Após Tapira, Mosaic vai paralisar produção em Uberaba devido à crise global do enxofre
O complexo de produção de fosfato da Mosaic Fertilizantes em Uberaba, no Triângulo Mineiro, entrará em hibernação gradual a partir de setembro. Já a paralisação da unidade de Tapira, no Alto Paranaíba, que já estava em vigor por 30 dias, foi prorrogada por prazo ainda não informado. As medidas, motivadas pela crise global no fornecimento de enxofre, são temporárias, mas podem gerar demissões. As informações foram divulgadas pela companhia nessa quarta-feira (8).
“A Mosaic implementou, em 8 de julho, medidas temporárias de redução de produção em parte de suas operações de fosfato no Brasil em resposta às restrições globais no fornecimento de enxofre, matéria-prima essencial para a fabricação de fertilizantes fosfatados. A decisão reflete um cenário marcado por instabilidade geopolítica, restrições em rotas marítimas internacionais, aumento da demanda global e forte pressão sobre os custos do insumo”, informa a empresa, em nota.
O enxofre é uma matéria-prima essencial para a produção de fertilizantes fosfatados. Para fabricar dez toneladas de fertilizantes DAP ou MAP, por exemplo, são necessárias aproximadamente quatro toneladas do insumo.
O Diário do Comércio procurou as prefeituras de Uberaba e Tapira para comentar a situação e aguarda retorno.
Paralisações e reduções de produção

Diante desse cenário, a companhia revisou seu plano operacional para o segundo semestre de 2026 e decidiu ajustar temporariamente a produção. Em Minas Gerais, a paralisação da unidade de Tapira, iniciada em 1º de junho e prevista para durar 30 dias, foi prorrogada. Em Uberaba, a produção será suspensa gradualmente a partir de setembro.
Nas fábricas de mistura de Candeias, na Bahia, e de Catalão, em Goiás, a interrupção começou nessa quarta-feira (8). Nessas unidades, a Mosaic prevê “possíveis impactos à força de trabalho”, condicionados à conclusão das negociações com os sindicatos.
Já nas unidades de Palmeirante, no Tocantins, e Sorriso, no Mato Grosso, a produção será reduzida, com eventuais reflexos no quadro de funcionários.

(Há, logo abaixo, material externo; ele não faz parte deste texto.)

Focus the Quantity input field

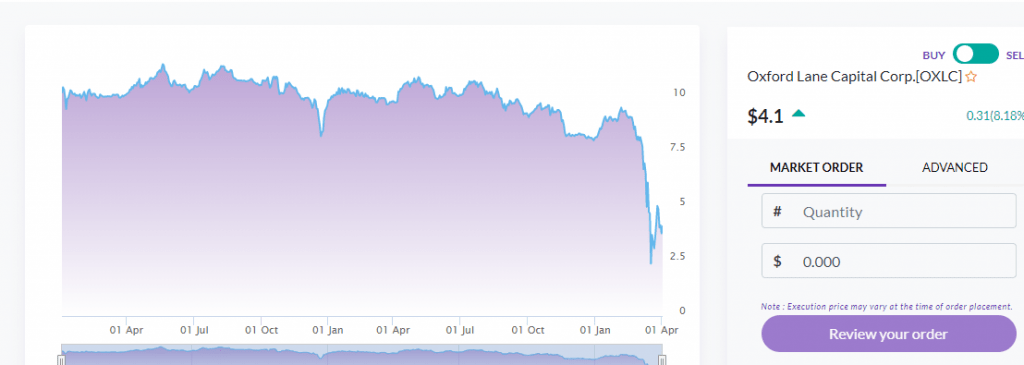(x=889, y=212)
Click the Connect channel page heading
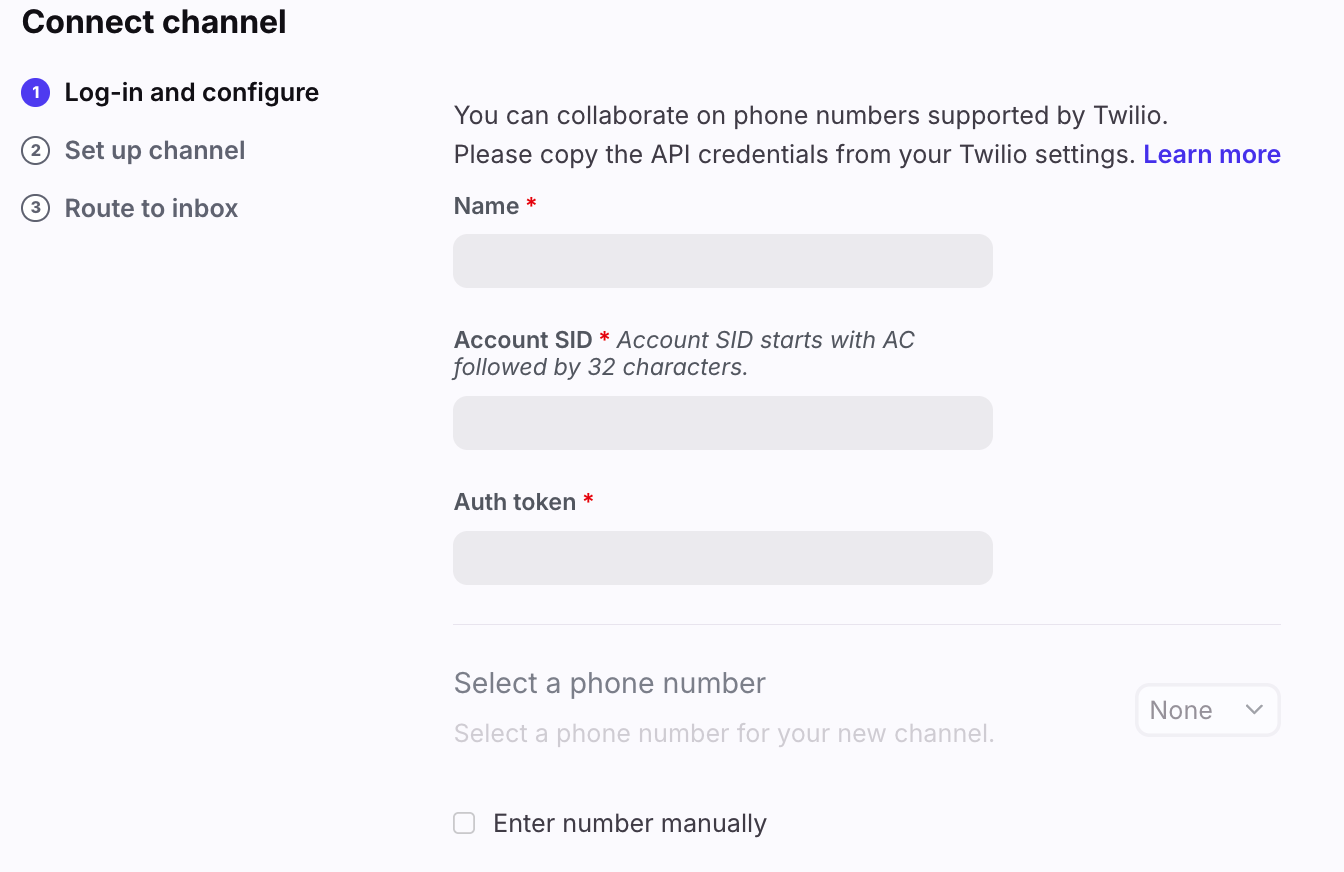Image resolution: width=1344 pixels, height=872 pixels. [154, 22]
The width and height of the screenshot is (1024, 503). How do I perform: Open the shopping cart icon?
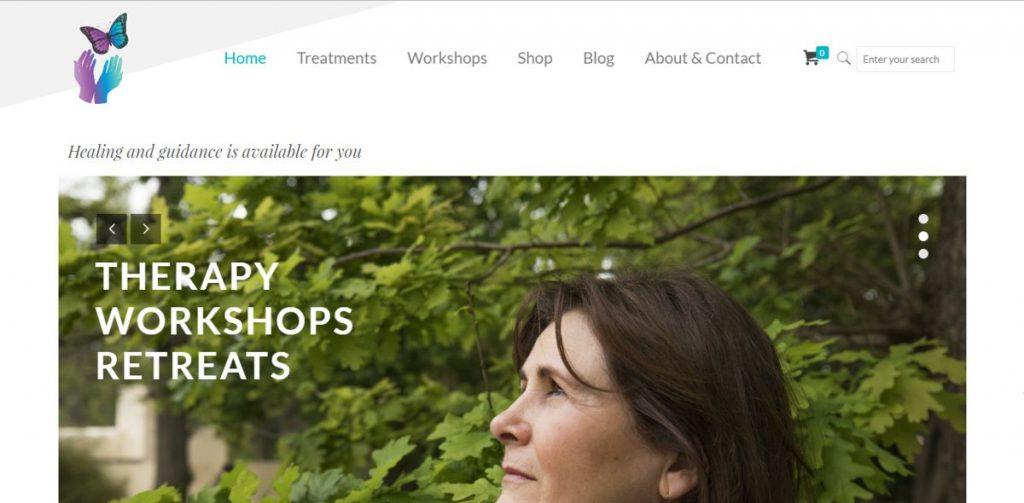810,58
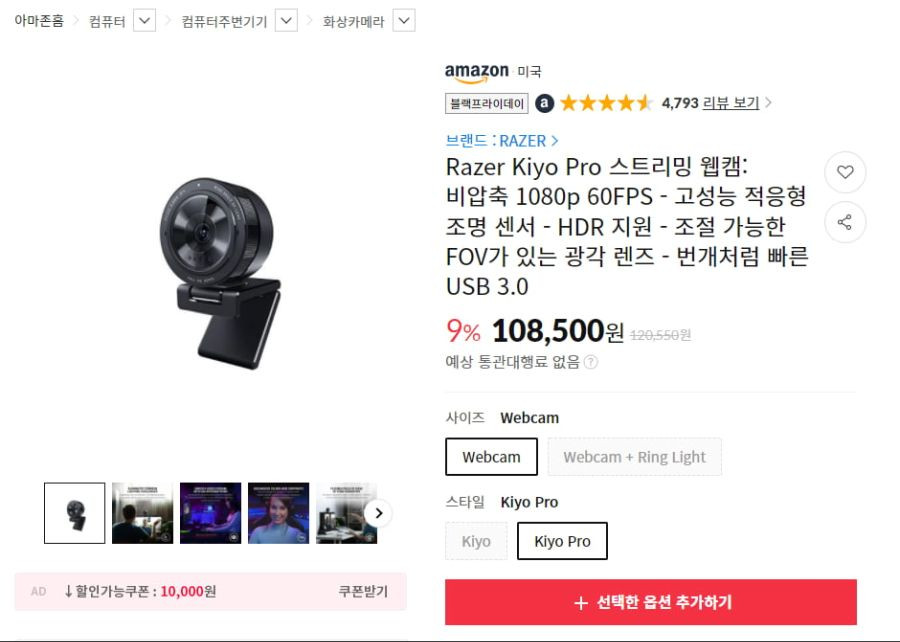Click the Amazon logo

[x=476, y=73]
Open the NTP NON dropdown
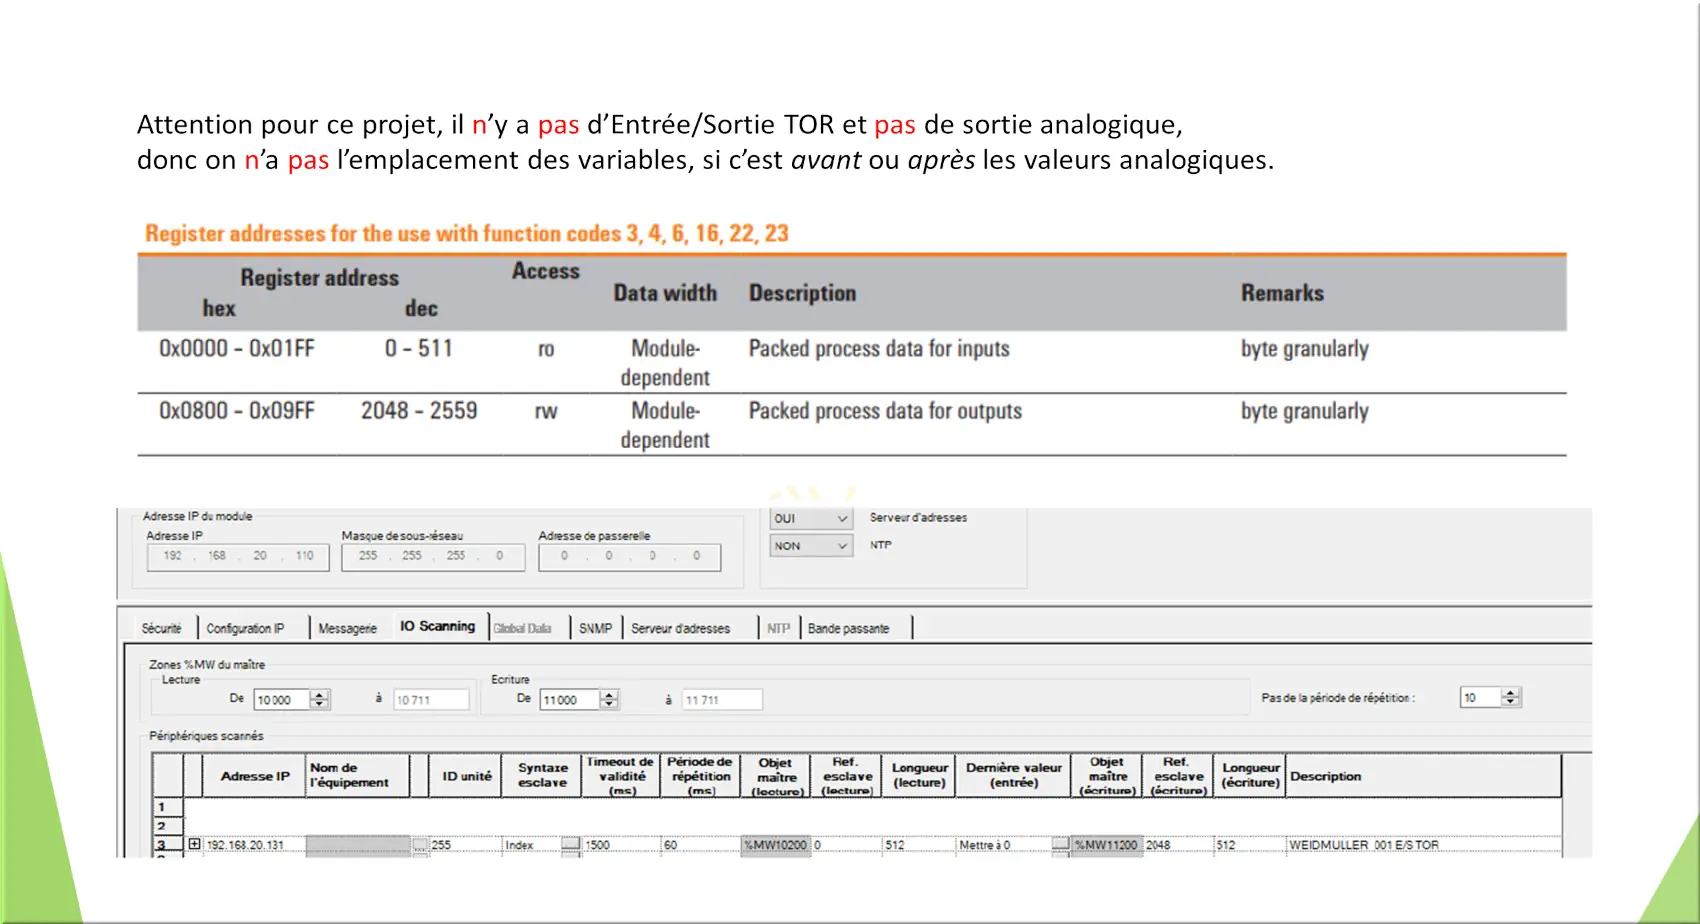The image size is (1700, 924). [x=841, y=546]
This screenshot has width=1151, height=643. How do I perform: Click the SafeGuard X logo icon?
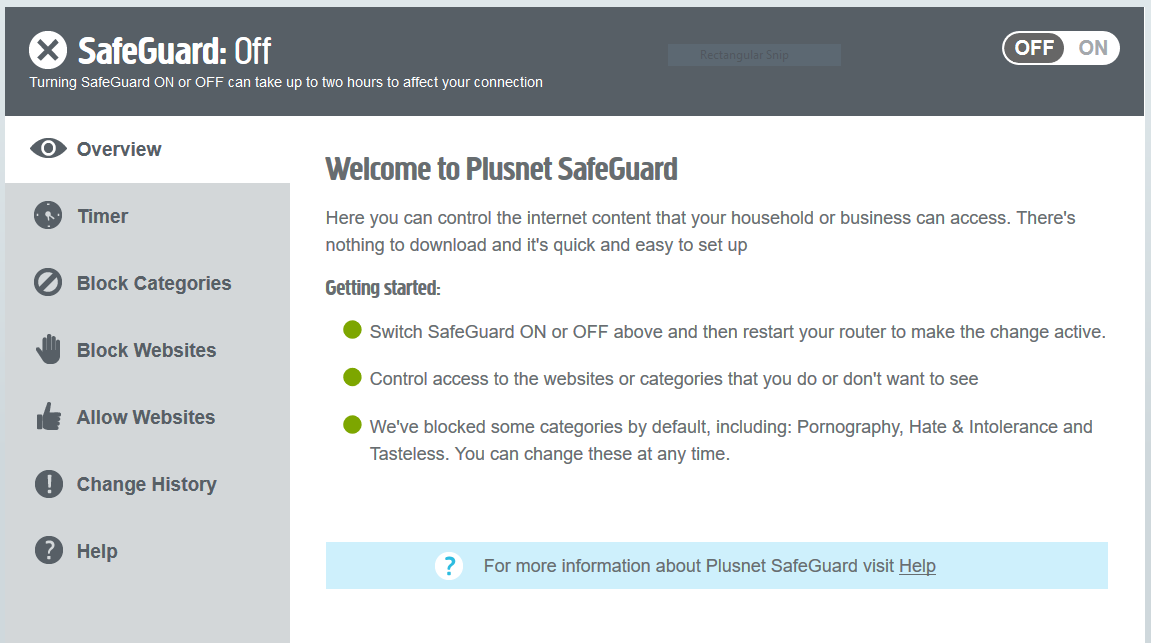pyautogui.click(x=46, y=48)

O Porto da Fospar, em Paranaguá, no Paraná, seguirá operando normalmente, com a produção de fertilizantes em andamento até o fim de setembro, quando está previsto o esgotamento dos estoques de ácido sulfúrico.
Por fim, a unidade de Cajati, em São Paulo, continuará operando com apoio de importações de enxofre para manter a produção destinada à nutrição animal.
Mudanças são temporárias, mas duração ainda é desconhecida
Em nota, a Mosaic reforça que as medidas adotadas são uma resposta temporária às condições extraordinárias do mercado e não representam mudança na estratégia de longo prazo da companhia. “A Mosaic reafirma seu compromisso com a produção de fosfato e espera retomar a plena capacidade operacional à medida que o fornecimento global de enxofre seja normalizado”, diz.
Apesar disso, a empresa pontua que a duração das restrições ainda é incerta e dependerá de fatores externos, como a estabilização dos preços do enxofre, a normalização das cadeias globais de suprimentos, a reabertura de rotas marítimas internacionais e a evolução do cenário geopolítico.
“O processo está sendo conduzido com foco na segurança, na transparência e na mitigação dos impactos para funcionários, fornecedores, clientes e agricultores. Paralelamente, a companhia avalia alternativas para o suprimento de matérias-primas e mantém diálogo com representantes sindicais, parceiros comerciais e autoridades governamentais”, encerra.
Mosaic Fertilizantes tem prejuízo de US$ 422 mi com paralisações em Minas
Em balanço divulgado em maio, a Mosaic reportou prejuízo operacional de US$ 422 milhões no primeiro trimestre deste ano, em decorrência de US$ 442 milhões em encargos relacionados à decisão de paralisar as operações em Araxá e Patrocínio, no Alto Paranaíba.
“O impacto total no primeiro trimestre foi maior devido a custos adicionais relacionados à depreciação acelerada e às despesas com instalações ociosas associadas ao encerramento dessas operações, que continuarão no segundo trimestre”, informou a companhia, em nota.
Na ocasião, embora a companhia não tenha informado o número de trabalhadores afetados pelas paralisações em Minas Gerais, o Sindicato dos Trabalhadores nas Indústrias da Extração Mineral, Químicas e de Fertilizantes de Araxá e Região (Sima) estimou a demissão de cerca de 1,2 mil profissionais em razão do encerramento das atividades em Araxá.